Abstract

Aim The aim was to evaluate the feasibility and efficacy of balloon angioplasty in hemodialysis patients with venous hypertension. Materials and methods A prospective study was carried out from April 2017 to October 2019 at 6 October Insurance Hospital, Cairo, and Sohag University Hospitals on 32 patients with end-stage renal disease on hemodialysis complaining of venous hypertension owing to central vein occlusive disease treated with balloon angioplasty with or without stenting. Bailout stent was deployed in cases of significant residual stenosis more than 30% or venous recoil.

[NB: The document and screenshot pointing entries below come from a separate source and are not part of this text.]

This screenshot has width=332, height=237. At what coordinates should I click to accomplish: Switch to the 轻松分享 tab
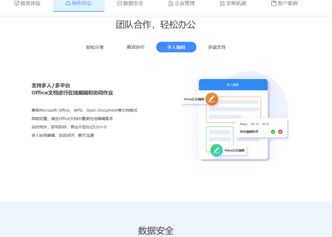click(95, 47)
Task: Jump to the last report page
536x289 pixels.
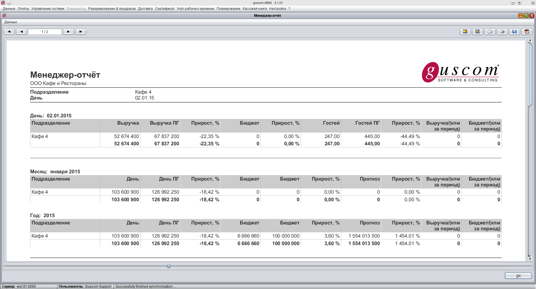Action: (81, 32)
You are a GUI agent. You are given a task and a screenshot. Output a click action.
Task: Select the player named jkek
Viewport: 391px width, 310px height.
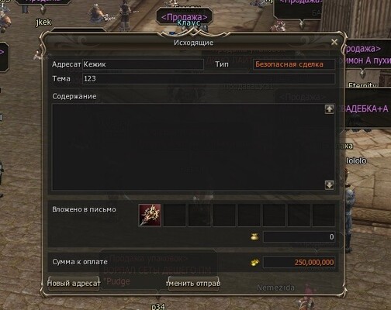tap(43, 22)
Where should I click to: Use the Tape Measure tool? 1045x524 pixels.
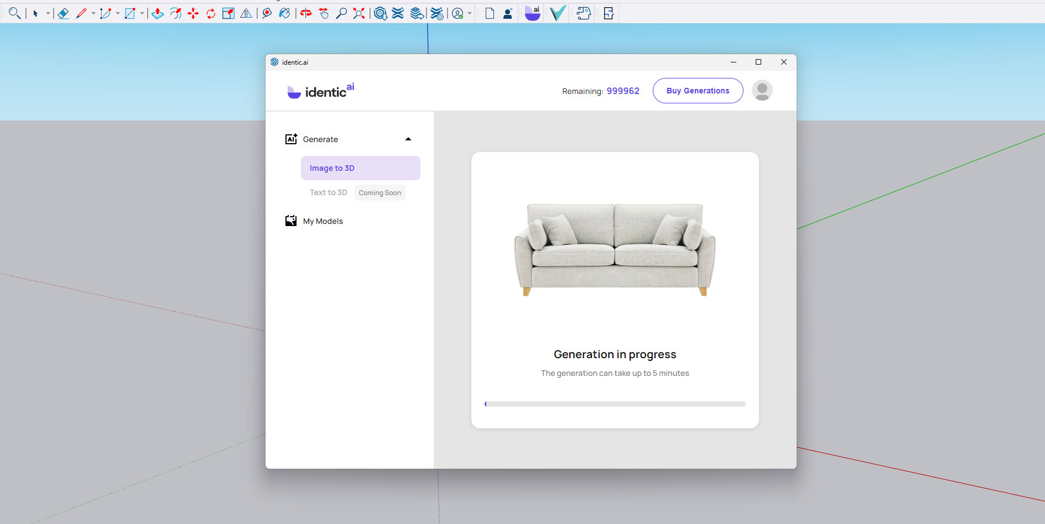267,13
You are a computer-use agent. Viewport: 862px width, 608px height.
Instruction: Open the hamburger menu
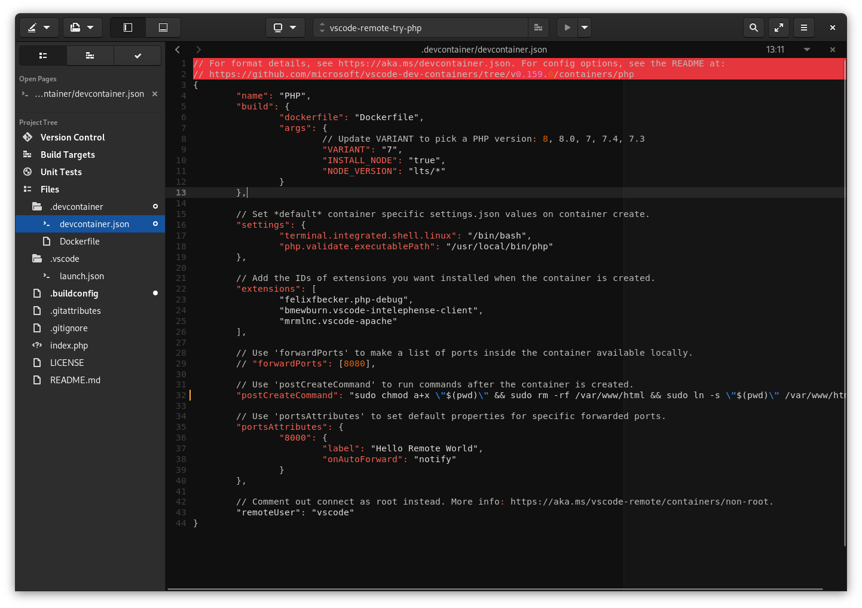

Results The commonest site of central vein occlusion was the innominate vein in 21 (65.6%) patients. Technical success was achieved in 26 (81.3%) patients; 20 of them operated by balloon angioplasty and six achieved after stent deployment. Technical failure occurred in six (18.8%) patients. Overall primary patency rate was 76.9, 57.7, and 46.2% at 3, 6, and 12 months, respectively. Primary patency rate was 80, 65, and 55% at 3, 6, and 12 months, respectively, in those treated with balloon angioplasty, whereas it was 66.6, 33.3, and 33.3% at 3, 6, and 12 months, respectively, in those treated with stent deployment (P=0.17). Reocclusion was recorded in 14 (53.8%) of 26 patients; nine of them were previously managed by balloon dilatation, whereas the other five patients were previously managed by stent deployment. Of 14 cases, 7 were managed successfully by balloon dilatation, 2 of 14 patients were treated by stent deployment, whereas in 5 of 14 cases, revascularization failed. Analysis of data of failed cases denoted that 4/5 of them were in-stent occlusions and one case occluded after percutaneous angioplasty. Conclusion Balloon angioplasty for central vein occlusive disease in hemodialysis patients achieves comparable patency rates and clinical outcomes to venous stent. Although it achieves short-term durability, it should be applied firstly reserving the venous stent for significant residual stenosis.